My mother, Tilly, and I had first met L.S. Lowry at an exhibition in Harrogate in 1960. About four years later he came into the Stone Gallery in Newcastle. We were in the middle of hanging our first show in the premises when he just walked in off the street, and ended up staying all day. He just somehow appeared in the family like an elderly relation and became gradually absorbed into our life.

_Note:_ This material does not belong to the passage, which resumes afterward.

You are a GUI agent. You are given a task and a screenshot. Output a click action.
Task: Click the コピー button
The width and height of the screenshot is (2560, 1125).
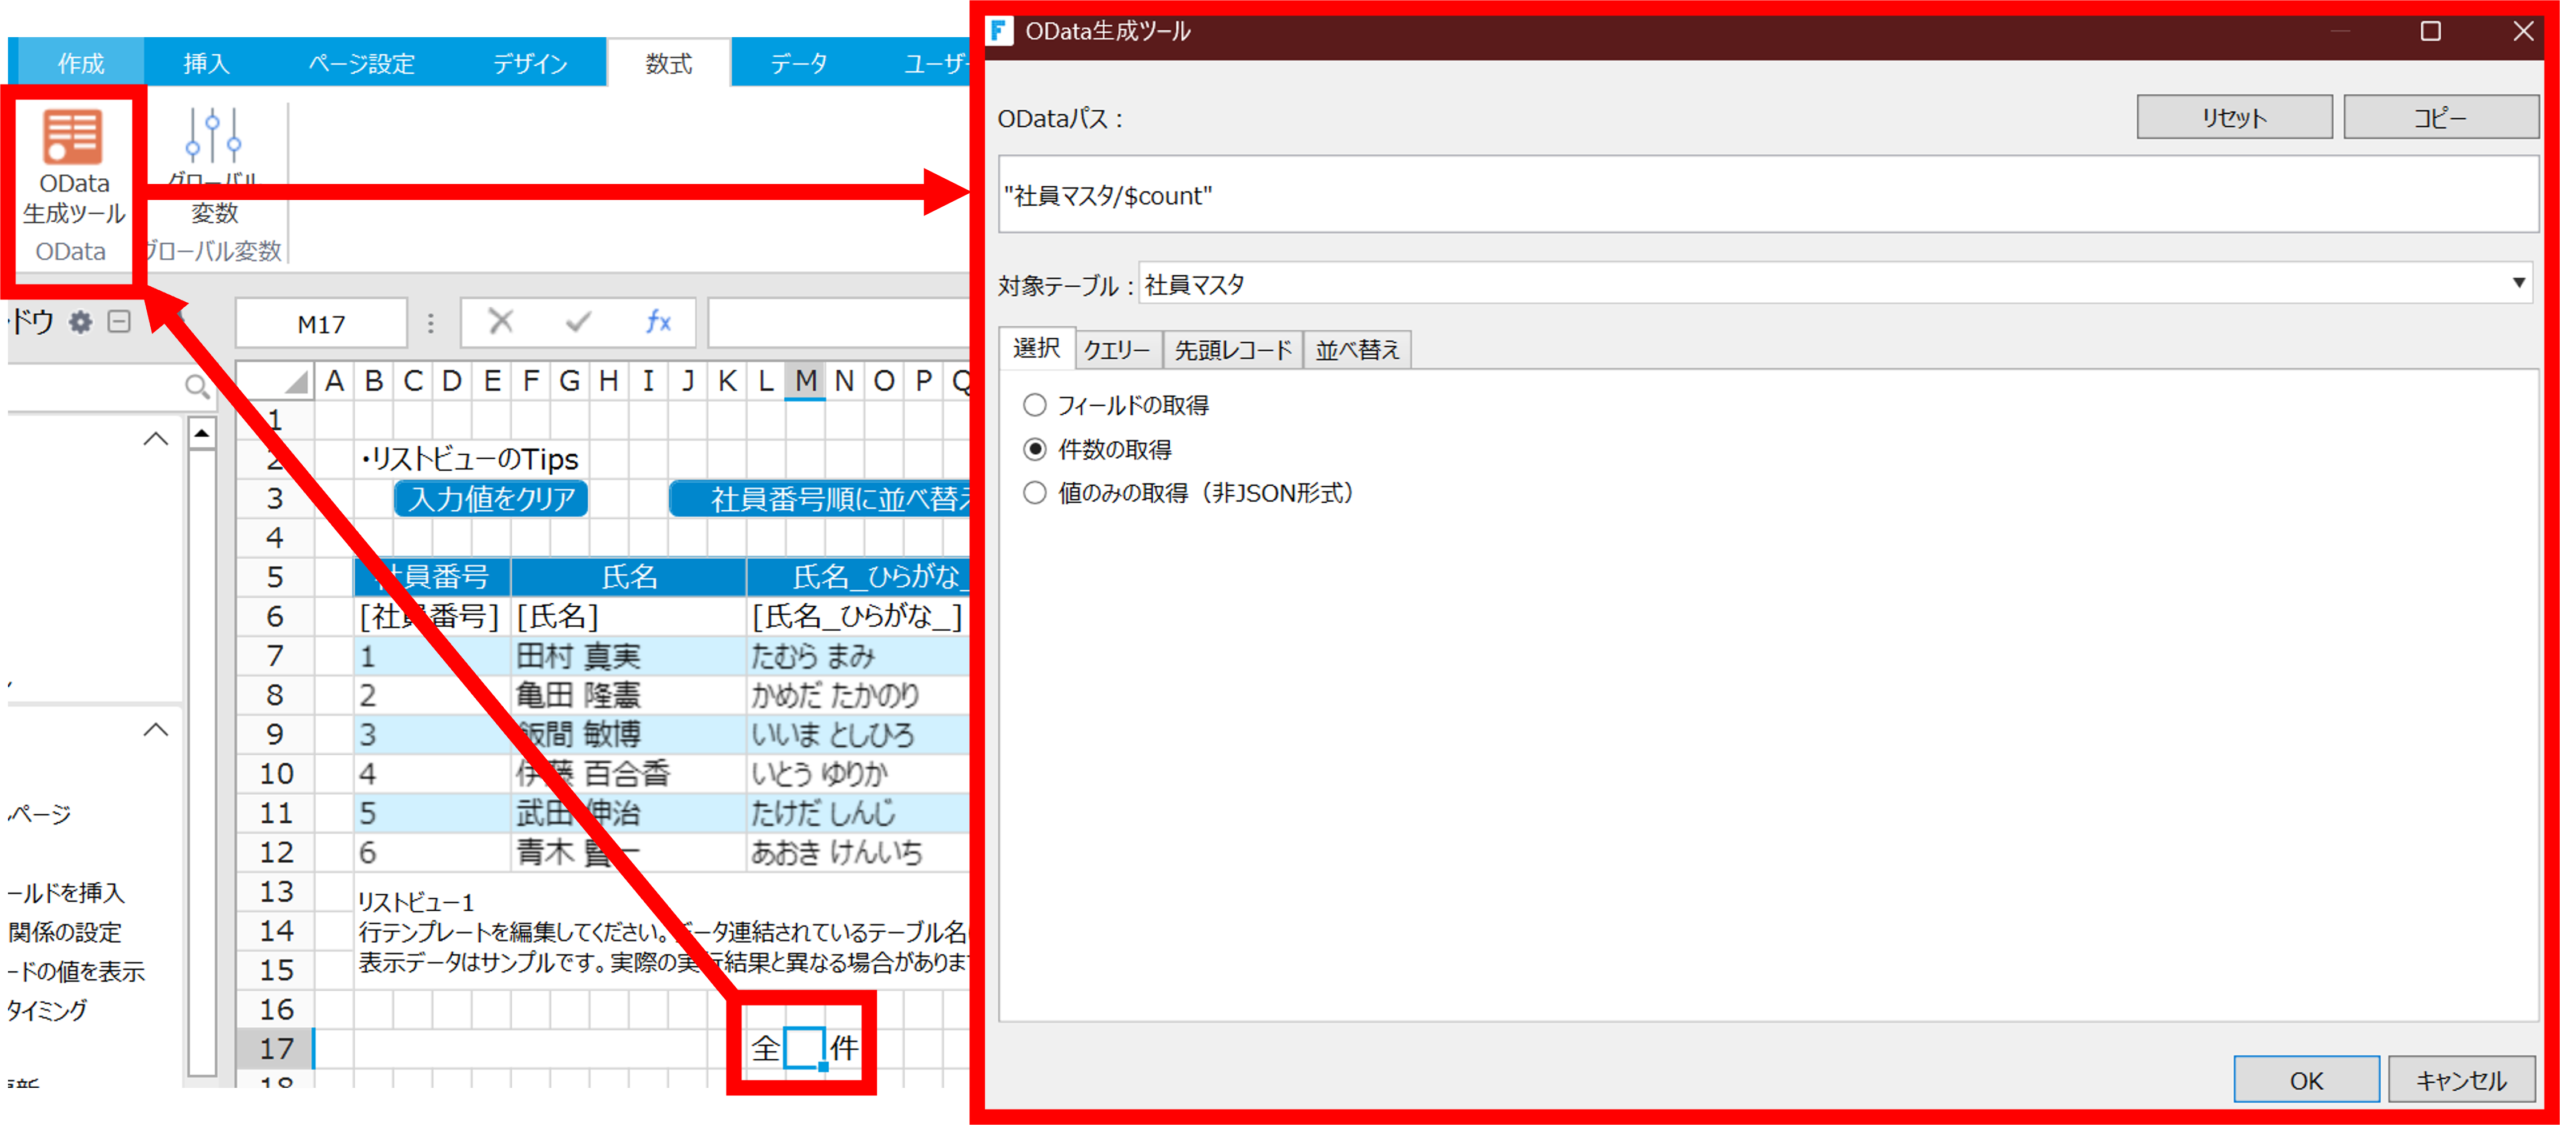(x=2440, y=118)
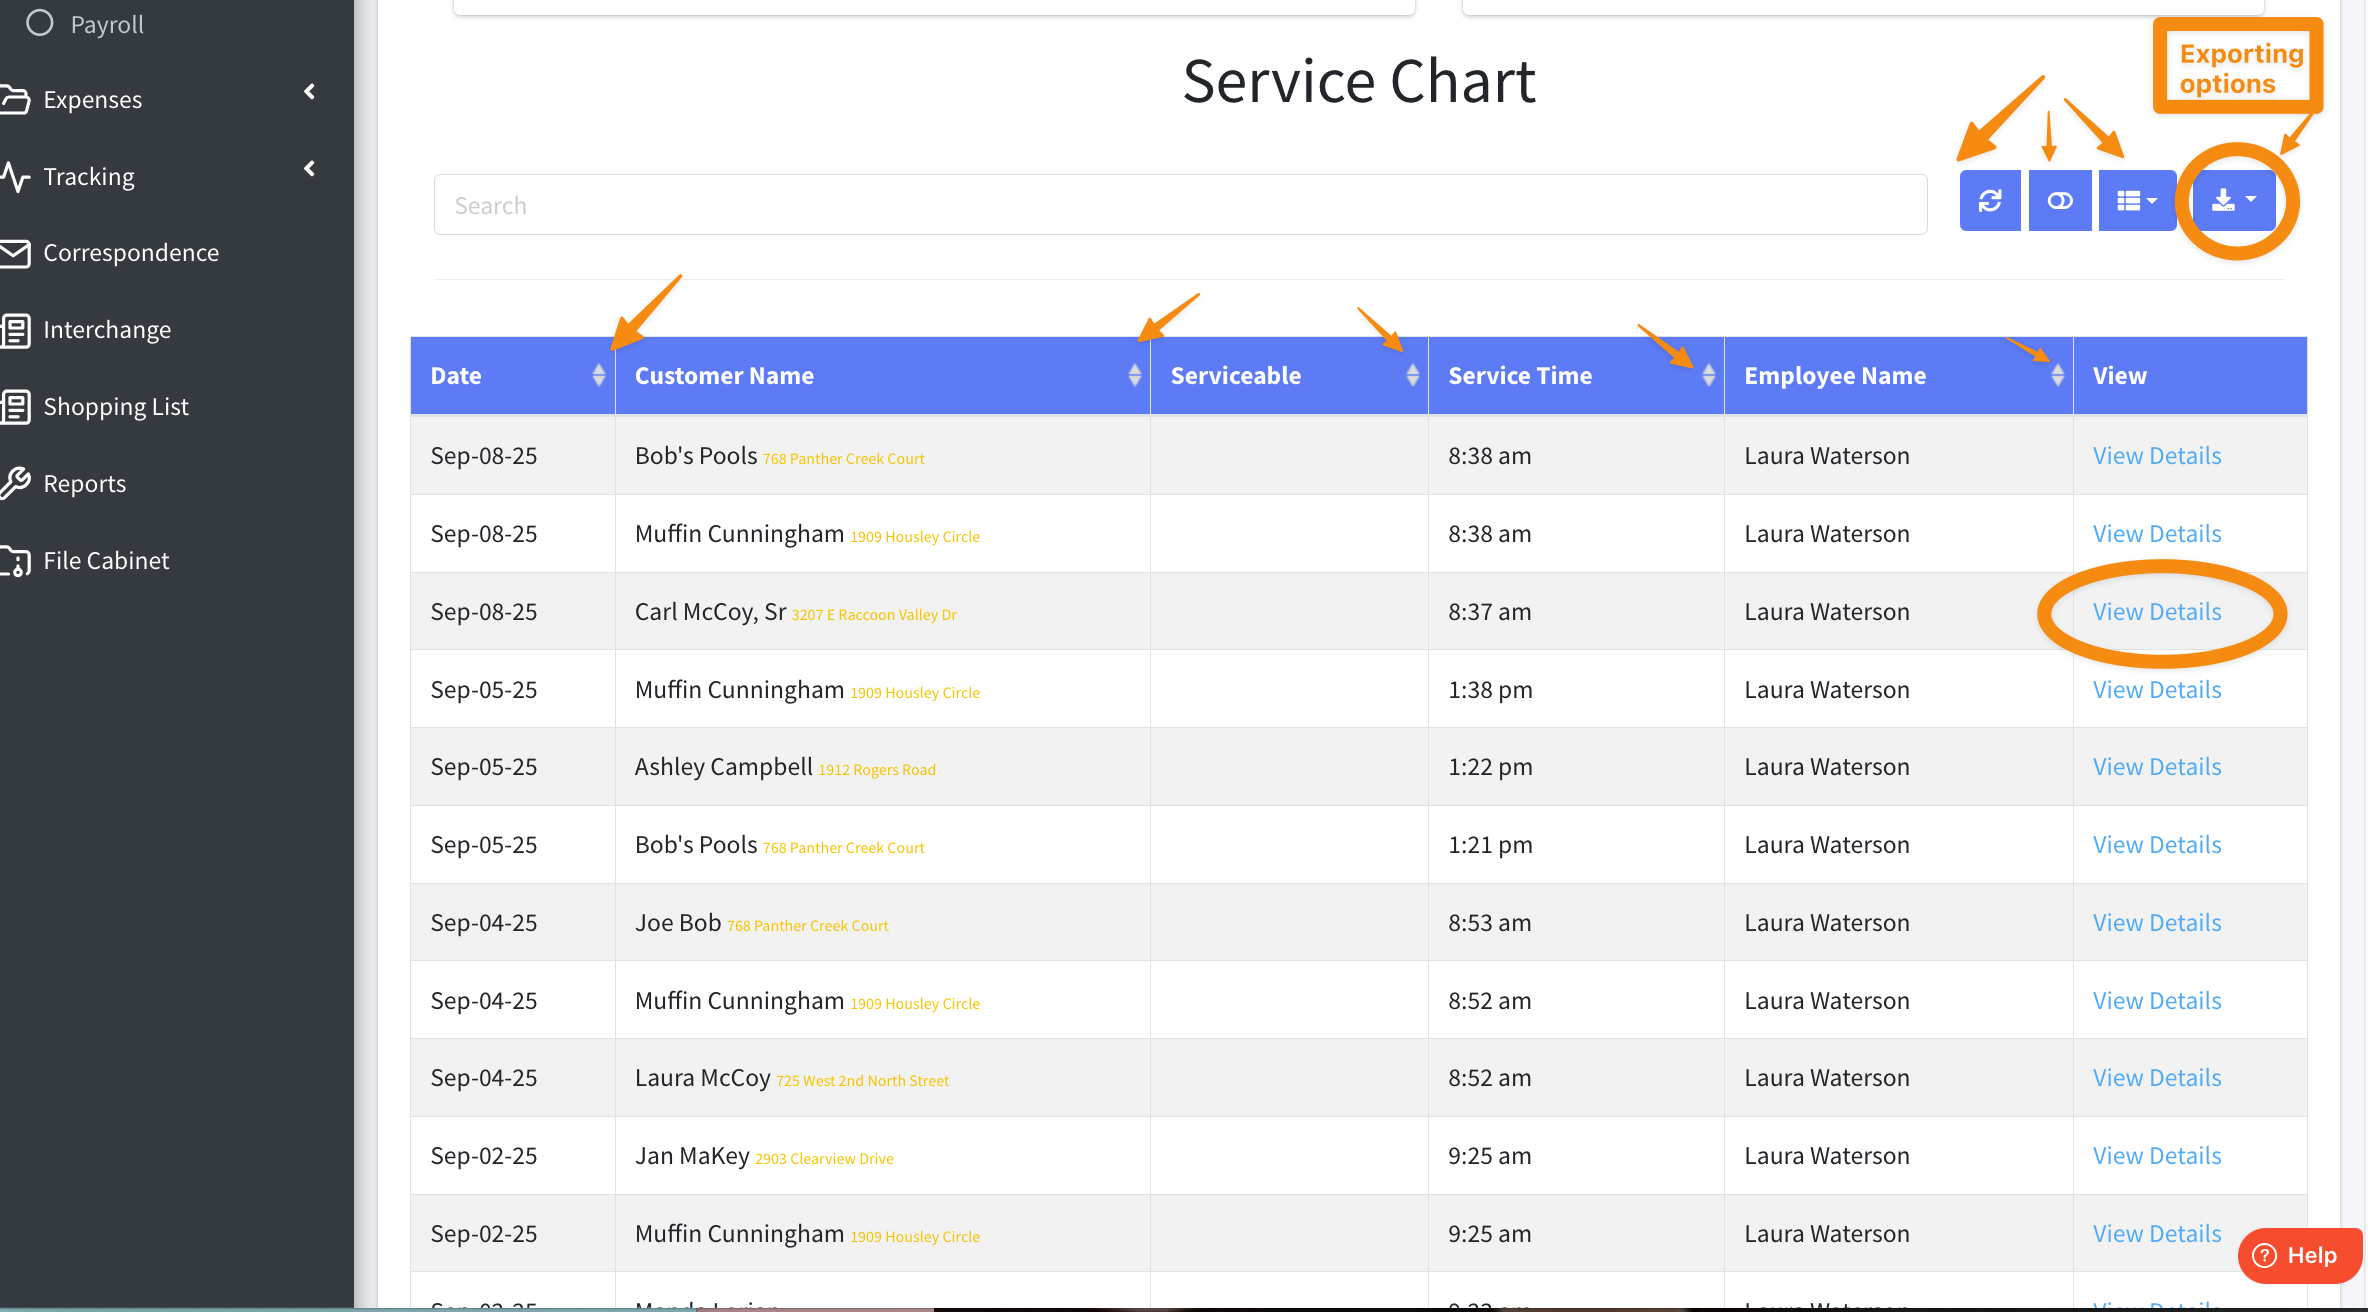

He began to visit the north east regularly, and would often stay for weeks at a time at the Seaburn Hotel in Sunderland. He would come into the gallery every morning for coffee with my father, Micky, and they would talk at length, then have lunch. In the afternoons I would take him out for a tatters (a drive), usually up the coast – anywhere within a two-hour trip from Newcastle. He loved going back and forth across the Tyne on the ferry between North and South Shields, and wherever we went – no matter how remote – he’d been there before. He had the most encyclopedic knowledge of the British Isles. Over the years I must have driven him thousands and thousands of miles; to Holy Island, Gretna Green and Portpatrick, where he believed his ancestors came from. I very rarely saw him sketch or work outside. Although he carried a wallet with bits of paper in and might draw something on an envelope as we walked around, he mostly liked to work at home. He was absorbing things as we went, and would then appear at some later stage with a drawing of a place we’d been to, done from memory.
He loved repeating himself, and he’d push it to see how far he could go. We’d be driving along in the car and he’d say to me: ‘What happens if the wheel falls off?’ ‘We’ll go in the ditch, Mr Lowry.’ ‘Hmm.’ Ten minutes later: ‘What happens if the wheel falls off?’ and so on. It was just said to wind me up. My wife, Veral, would cook him dinner, we’d talk, and then I’d drive him back to the Seaburn. He had friends all over the country, though he used to keep them quite separate and compartmentalised. Any theory that he was a lonely man is an absolute nonsense. He was also extremely generous with his advice and support, and would buy the work of young artists to encourage them, no matter how good their paintings were.
He could be great fun, but he could be awful. He could be exceedingly amusing, but also an absolute little sod. He had some moods where he was not at all nice, but most of the time he was really very pleasant and jolly. He used to say to waitresses in restaurants: ‘Could I have this water diluted?’ I saw my mother, who was quite a fiery person, lose her temper with him on occasion, and then he backed down. But it was a strange relationship. He was just like an uncle. I think he was a very normal man, though he never mentioned the fact he’d had a whole working life in Manchester before he started painting and became the artist that the world knew and recognised.
Lowry got my mother hooked on the Pre-Raphaelites, though my father was admittedly less keen. They started the Rossetti Society at the gallery, of which Lowry was unanimously voted president (this then became his nickname to all visitors). My father was chaplain and mother was librarian. The only rule of entry to the club was you had to own a Rossetti work you’d bought at the gallery, and enjoy discussing it over dinner. Lowry already had several, and his passion was soon inherited by the others. The last person he spoke to before he died was Veral. He rang up and said: ‘I’m coming over to Seaburn.’ The next we heard he’d fallen down the stairs. We went to visit him in hospital, but he was out cold. At seven o’clock the next morning we heard on the radio: ‘The painter L.S. Lowry has died.’
I have Lowry’s walking stick upstairs on the landing, so I shall bring that with me when I come to the show at Tate Britain.